Deuxième roman de l'auteure, publié en 1988, c'est la biographie romancée de
Doris Humphrey, danseuse et chorégraphe américaine. Née en 1895, elle a été une des pionnières d'une nouvelle danse, s'écartant du ballet classique, pour donner naissance à une nouvelle forme d'expression, avec par exemple
Martha Graham, avec qui elle a fait son apprentissage à la Denishawn School.

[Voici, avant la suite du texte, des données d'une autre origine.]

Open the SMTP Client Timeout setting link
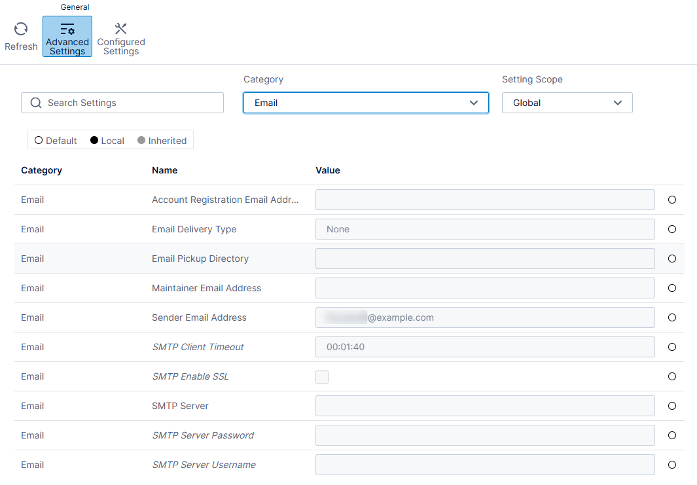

Claude Pujade-Renaud retrace sa vie et sa carrière, les deux étant inséparables. Elle brosse également les portraits d'un certain nombre de personnages, qui ont participé avec Doris à l'aventure de la création de sa compagnie : Charles Weidman, José Limon, Pauline Lawrence etc. Différentes personnalités de l'époque, ayant beaucoup ou moins pratiqué la danse traversent le livre, comme
Louise Brooks.
Le roman s'attache à la fois à présenter la vie, les événements personnels, les sentiments, et suivre le trajet artistique de Doris, décrire, rendre compte des créations, de sa conception de la danse. Cette deuxième perspective est à mon sens la mieux réussie : j'ai vraiment eu la sensation de « voir » les chorégraphies créées par Doris, et visionner celles qui sont encore accessibles actuellement a été au final une confirmation, elles étaient exactement comme je les imaginais à la simple lecture. L'auteure a vraiment réussi à capter le mouvement avec ses mots, dans un beau style, à la hauteur des créations de Doris.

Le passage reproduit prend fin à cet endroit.